Records for locating words and elements.
+++

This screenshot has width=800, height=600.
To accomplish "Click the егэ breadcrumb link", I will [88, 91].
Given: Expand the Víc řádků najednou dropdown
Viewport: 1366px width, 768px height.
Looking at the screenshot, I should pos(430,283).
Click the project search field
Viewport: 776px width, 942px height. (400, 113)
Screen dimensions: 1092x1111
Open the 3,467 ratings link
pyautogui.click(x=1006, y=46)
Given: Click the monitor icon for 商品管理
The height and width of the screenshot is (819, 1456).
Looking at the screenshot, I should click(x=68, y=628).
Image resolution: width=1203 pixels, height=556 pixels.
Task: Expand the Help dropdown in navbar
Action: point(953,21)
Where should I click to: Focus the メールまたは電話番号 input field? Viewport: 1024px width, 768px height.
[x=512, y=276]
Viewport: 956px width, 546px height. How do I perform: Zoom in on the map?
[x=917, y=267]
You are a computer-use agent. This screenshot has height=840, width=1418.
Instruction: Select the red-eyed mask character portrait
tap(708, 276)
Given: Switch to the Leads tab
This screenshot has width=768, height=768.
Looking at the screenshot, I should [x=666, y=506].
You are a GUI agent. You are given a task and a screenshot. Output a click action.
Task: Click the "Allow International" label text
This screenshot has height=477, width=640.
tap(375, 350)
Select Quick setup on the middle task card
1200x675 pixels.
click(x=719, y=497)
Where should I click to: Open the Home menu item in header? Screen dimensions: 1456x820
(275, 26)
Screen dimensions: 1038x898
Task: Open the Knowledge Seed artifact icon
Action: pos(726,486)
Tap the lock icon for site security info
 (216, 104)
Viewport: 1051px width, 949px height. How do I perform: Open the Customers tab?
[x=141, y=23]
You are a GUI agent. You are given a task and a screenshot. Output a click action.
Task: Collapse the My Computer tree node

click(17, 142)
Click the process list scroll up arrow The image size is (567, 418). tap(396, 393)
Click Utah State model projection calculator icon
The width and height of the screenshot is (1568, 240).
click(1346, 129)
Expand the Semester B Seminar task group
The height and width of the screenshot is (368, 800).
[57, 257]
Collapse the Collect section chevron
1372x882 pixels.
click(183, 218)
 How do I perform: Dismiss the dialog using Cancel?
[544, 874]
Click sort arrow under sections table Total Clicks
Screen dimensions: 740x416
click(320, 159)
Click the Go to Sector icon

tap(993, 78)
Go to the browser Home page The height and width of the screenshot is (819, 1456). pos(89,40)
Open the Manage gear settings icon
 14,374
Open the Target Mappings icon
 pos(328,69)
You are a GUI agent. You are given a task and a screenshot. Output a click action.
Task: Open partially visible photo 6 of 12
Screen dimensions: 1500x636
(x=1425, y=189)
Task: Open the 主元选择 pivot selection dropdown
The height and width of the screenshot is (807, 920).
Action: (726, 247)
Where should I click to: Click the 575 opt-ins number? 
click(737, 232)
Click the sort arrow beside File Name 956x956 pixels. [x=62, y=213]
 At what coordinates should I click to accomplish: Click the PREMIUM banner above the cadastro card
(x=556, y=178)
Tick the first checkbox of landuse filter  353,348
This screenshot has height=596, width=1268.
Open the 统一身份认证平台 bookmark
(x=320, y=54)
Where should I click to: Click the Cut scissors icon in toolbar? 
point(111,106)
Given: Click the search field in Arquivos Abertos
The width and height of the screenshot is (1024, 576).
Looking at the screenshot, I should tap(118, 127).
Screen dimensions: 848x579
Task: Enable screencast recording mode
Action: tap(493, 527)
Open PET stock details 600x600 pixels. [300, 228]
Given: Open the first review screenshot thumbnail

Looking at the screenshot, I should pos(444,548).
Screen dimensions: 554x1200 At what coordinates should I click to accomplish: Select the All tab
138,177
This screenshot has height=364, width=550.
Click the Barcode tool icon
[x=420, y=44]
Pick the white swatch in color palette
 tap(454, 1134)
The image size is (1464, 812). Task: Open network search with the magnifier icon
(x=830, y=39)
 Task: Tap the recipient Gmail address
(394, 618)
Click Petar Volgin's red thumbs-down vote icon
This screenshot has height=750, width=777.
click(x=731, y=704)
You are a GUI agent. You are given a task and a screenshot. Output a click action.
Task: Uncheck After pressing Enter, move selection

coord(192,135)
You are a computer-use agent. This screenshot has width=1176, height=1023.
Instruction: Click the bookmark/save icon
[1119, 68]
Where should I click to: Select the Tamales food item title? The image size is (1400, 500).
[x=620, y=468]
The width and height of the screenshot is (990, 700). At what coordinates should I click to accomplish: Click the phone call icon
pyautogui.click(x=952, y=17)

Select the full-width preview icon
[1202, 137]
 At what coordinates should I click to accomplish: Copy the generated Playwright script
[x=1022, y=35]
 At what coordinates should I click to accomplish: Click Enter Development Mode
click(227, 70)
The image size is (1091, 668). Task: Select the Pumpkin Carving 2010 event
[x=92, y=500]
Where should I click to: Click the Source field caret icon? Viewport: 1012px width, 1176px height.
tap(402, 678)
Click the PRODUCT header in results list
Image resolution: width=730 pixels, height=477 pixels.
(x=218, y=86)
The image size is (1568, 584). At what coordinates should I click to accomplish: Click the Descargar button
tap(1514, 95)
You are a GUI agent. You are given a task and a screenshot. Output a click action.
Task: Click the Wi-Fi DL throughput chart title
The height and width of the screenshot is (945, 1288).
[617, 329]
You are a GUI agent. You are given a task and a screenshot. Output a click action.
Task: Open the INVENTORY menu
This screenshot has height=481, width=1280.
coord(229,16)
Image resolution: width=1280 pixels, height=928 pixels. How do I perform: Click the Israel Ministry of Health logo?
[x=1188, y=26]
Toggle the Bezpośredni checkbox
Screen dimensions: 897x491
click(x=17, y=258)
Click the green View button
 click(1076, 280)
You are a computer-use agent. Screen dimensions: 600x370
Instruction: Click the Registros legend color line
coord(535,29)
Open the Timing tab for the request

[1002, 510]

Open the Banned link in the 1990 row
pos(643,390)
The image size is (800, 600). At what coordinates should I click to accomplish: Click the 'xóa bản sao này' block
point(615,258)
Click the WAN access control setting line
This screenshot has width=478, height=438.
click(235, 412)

+++

Reproduce all of the records above, swapping every occurrence of "How do I perform" for "How can I perform" and leaving everything else unchanged.

This screenshot has width=800, height=600.
To accomplish "Click the егэ breadcrumb link", I will [88, 91].
Given: Expand the Víc řádků najednou dropdown
Viewport: 1366px width, 768px height.
Looking at the screenshot, I should pos(430,283).
Click the project search field
Viewport: 776px width, 942px height. (400, 113)
Screen dimensions: 1092x1111
Open the 3,467 ratings link
pyautogui.click(x=1006, y=46)
Given: Click the monitor icon for 商品管理
The height and width of the screenshot is (819, 1456).
Looking at the screenshot, I should click(x=68, y=628).
Image resolution: width=1203 pixels, height=556 pixels.
Task: Expand the Help dropdown in navbar
Action: point(953,21)
Where should I click to: Focus the メールまたは電話番号 input field? Viewport: 1024px width, 768px height.
[x=512, y=276]
Viewport: 956px width, 546px height. How can I perform: Zoom in on the map?
[x=917, y=267]
You are a computer-use agent. This screenshot has height=840, width=1418.
Instruction: Select the red-eyed mask character portrait
tap(708, 276)
Given: Switch to the Leads tab
This screenshot has width=768, height=768.
Looking at the screenshot, I should [x=666, y=506].
You are a GUI agent. You are given a task and a screenshot. Output a click action.
Task: Click the "Allow International" label text
This screenshot has height=477, width=640.
tap(375, 350)
Select Quick setup on the middle task card
1200x675 pixels.
click(x=719, y=497)
Where should I click to: Open the Home menu item in header? Screen dimensions: 1456x820
(275, 26)
Screen dimensions: 1038x898
Task: Open the Knowledge Seed artifact icon
Action: pos(726,486)
Tap the lock icon for site security info
 (216, 104)
Viewport: 1051px width, 949px height. How can I perform: Open the Customers tab?
[x=141, y=23]
You are a GUI agent. You are given a task and a screenshot. Output a click action.
Task: Collapse the My Computer tree node

click(17, 142)
Click the process list scroll up arrow The image size is (567, 418). tap(396, 393)
Click Utah State model projection calculator icon
The width and height of the screenshot is (1568, 240).
click(1346, 129)
Expand the Semester B Seminar task group
The height and width of the screenshot is (368, 800).
[57, 257]
Collapse the Collect section chevron
1372x882 pixels.
click(183, 218)
 How can I perform: Dismiss the dialog using Cancel?
[544, 874]
Click sort arrow under sections table Total Clicks
Screen dimensions: 740x416
click(320, 159)
Click the Go to Sector icon

tap(993, 78)
Go to the browser Home page The height and width of the screenshot is (819, 1456). pos(89,40)
Open the Manage gear settings icon
 14,374
Open the Target Mappings icon
 pos(328,69)
You are a GUI agent. You are given a task and a screenshot. Output a click action.
Task: Open partially visible photo 6 of 12
Screen dimensions: 1500x636
(x=1425, y=189)
Task: Open the 主元选择 pivot selection dropdown
The height and width of the screenshot is (807, 920).
Action: (726, 247)
Where should I click to: Click the 575 opt-ins number? 
click(737, 232)
Click the sort arrow beside File Name 956x956 pixels. [x=62, y=213]
 At what coordinates should I click to accomplish: Click the PREMIUM banner above the cadastro card
(x=556, y=178)
Tick the first checkbox of landuse filter  353,348
This screenshot has height=596, width=1268.
Open the 统一身份认证平台 bookmark
(x=320, y=54)
Where should I click to: Click the Cut scissors icon in toolbar? 
point(111,106)
Given: Click the search field in Arquivos Abertos
The width and height of the screenshot is (1024, 576).
Looking at the screenshot, I should tap(118, 127).
Screen dimensions: 848x579
Task: Enable screencast recording mode
Action: tap(493, 527)
Open PET stock details 600x600 pixels. [300, 228]
Given: Open the first review screenshot thumbnail

Looking at the screenshot, I should pos(444,548).
Screen dimensions: 554x1200 At what coordinates should I click to accomplish: Select the All tab
138,177
This screenshot has height=364, width=550.
Click the Barcode tool icon
[x=420, y=44]
Pick the white swatch in color palette
 tap(454, 1134)
The image size is (1464, 812). Task: Open network search with the magnifier icon
(x=830, y=39)
 Task: Tap the recipient Gmail address
(394, 618)
Click Petar Volgin's red thumbs-down vote icon
This screenshot has height=750, width=777.
click(x=731, y=704)
You are a GUI agent. You are given a task and a screenshot. Output a click action.
Task: Uncheck After pressing Enter, move selection

coord(192,135)
You are a computer-use agent. This screenshot has width=1176, height=1023.
Instruction: Click the bookmark/save icon
[1119, 68]
Where should I click to: Select the Tamales food item title? The image size is (1400, 500).
[x=620, y=468]
The width and height of the screenshot is (990, 700). At what coordinates should I click to accomplish: Click the phone call icon
pyautogui.click(x=952, y=17)

Select the full-width preview icon
[1202, 137]
 At what coordinates should I click to accomplish: Copy the generated Playwright script
[x=1022, y=35]
 At what coordinates should I click to accomplish: Click Enter Development Mode
click(227, 70)
The image size is (1091, 668). Task: Select the Pumpkin Carving 2010 event
[x=92, y=500]
Where should I click to: Click the Source field caret icon? Viewport: 1012px width, 1176px height.
tap(402, 678)
Click the PRODUCT header in results list
Image resolution: width=730 pixels, height=477 pixels.
(x=218, y=86)
The image size is (1568, 584). At what coordinates should I click to accomplish: Click the Descargar button
tap(1514, 95)
You are a GUI agent. You are given a task and a screenshot. Output a click action.
Task: Click the Wi-Fi DL throughput chart title
The height and width of the screenshot is (945, 1288).
[617, 329]
You are a GUI agent. You are given a task and a screenshot. Output a click action.
Task: Open the INVENTORY menu
This screenshot has height=481, width=1280.
coord(229,16)
Image resolution: width=1280 pixels, height=928 pixels. How can I perform: Click the Israel Ministry of Health logo?
[x=1188, y=26]
Toggle the Bezpośredni checkbox
Screen dimensions: 897x491
click(x=17, y=258)
Click the green View button
 click(1076, 280)
You are a computer-use agent. Screen dimensions: 600x370
Instruction: Click the Registros legend color line
coord(535,29)
Open the Timing tab for the request

[1002, 510]

Open the Banned link in the 1990 row
pos(643,390)
The image size is (800, 600). At what coordinates should I click to accomplish: Click the 'xóa bản sao này' block
point(615,258)
Click the WAN access control setting line
This screenshot has width=478, height=438.
click(235, 412)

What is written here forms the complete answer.